Let’s not forget it was the previous City Manager that made the tough cuts. Nobody liked Tony but he was able to cut expenditures and this CM is getting credit?!? Why is the city holding on to so many building permits? I’m told they are being held for multi family in the Tahoe Valley Community Plan Area. The reality is nobody is planning a project! If they did it would take several years to get through the planning and approval proces. Release the building permits, allow our local economy the ability to thrive.
How good Kerry is at her job is all a tempest in a teapot in my opinion.
She is obviously knowledgeable and persuasive, and clearly understands what must be done to control the City’s finances in a continuingly changing set of conditions.
But she cannot do any of the things on her plate without the City Council voting for it.
Do not forget that Ms. Kerry works for the Council, they hired her, they can fire her pursuant to her contract. The difference here is that the council has for once decided to listen to a painful list of options to get out of trouble over a period of time, and to avoid drifting into a worse situation.
The entire mess has been caused by Council actions, or non-actions over many years. End of Story.
It is certainly too bad that benefits promised years ago have to be retracted, however they should not have been given in the first place.
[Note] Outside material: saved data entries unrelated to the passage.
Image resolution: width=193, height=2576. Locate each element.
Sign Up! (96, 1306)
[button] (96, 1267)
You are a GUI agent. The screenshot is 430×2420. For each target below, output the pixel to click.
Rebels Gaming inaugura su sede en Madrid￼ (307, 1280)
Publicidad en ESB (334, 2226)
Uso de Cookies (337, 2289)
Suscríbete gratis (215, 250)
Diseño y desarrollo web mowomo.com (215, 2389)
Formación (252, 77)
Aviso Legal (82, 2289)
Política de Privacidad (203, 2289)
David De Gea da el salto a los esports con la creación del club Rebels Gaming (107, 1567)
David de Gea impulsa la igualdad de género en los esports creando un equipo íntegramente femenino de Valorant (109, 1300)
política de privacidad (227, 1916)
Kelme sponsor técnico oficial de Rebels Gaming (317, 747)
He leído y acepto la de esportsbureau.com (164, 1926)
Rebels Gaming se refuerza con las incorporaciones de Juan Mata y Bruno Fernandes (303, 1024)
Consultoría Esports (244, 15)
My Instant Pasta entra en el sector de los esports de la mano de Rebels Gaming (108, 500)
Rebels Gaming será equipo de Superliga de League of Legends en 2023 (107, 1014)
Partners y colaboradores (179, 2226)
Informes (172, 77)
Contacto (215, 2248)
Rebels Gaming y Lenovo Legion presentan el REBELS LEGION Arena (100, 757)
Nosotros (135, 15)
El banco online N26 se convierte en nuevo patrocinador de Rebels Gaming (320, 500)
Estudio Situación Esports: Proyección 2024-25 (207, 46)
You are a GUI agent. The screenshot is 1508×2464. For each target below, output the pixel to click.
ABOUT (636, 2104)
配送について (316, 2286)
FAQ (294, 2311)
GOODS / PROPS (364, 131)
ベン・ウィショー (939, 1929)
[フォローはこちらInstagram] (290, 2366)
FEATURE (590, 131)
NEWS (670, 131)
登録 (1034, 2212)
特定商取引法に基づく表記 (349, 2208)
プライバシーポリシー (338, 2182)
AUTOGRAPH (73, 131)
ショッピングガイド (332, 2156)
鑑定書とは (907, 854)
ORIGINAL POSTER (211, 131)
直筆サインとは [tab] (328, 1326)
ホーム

This is what happens when all projections are based on assuming a continuing plus or minus 3 percent growth, year after year forever and it doesn’t happen, but in a head-in-sand disbelief, no changes are made in the assumptions.
The entire global economy is in the same fix because of unreasonable assumptions and greed.
You cannot have constant growth with finite resources without coming eventually to a stall.
We are only seeing the beginning of it.
The limits on growth in the Tahoe Basin due to TRPA and myriad other agencies and forces trying to keep change at bay, even rolling change back to sometime in earlier history makes running a city here even more difficult.
SLT’s City Councils have been generally too self serving and clearly not up to the difficult task they are charged with. They have been aimed at being popular (for re-election purposes) and feathering their own nests with public dollars.
It is wonderful that the Council has FINALLY listened to a Manager who is proposing and implementing difficult fixes instead of firing her and looking for another who would be more tractable and not make waves.
It is not too late to avoid a bankruptcy if these actions are pursued.
The city budget is in better shape, perhaps.
But the health of a community is the budgets and opportunities for the people in the community. That should be the focus of government; the health of the citizens they serve.
From what I have heard and researched the South Lake Tahoe community is in very bad shape.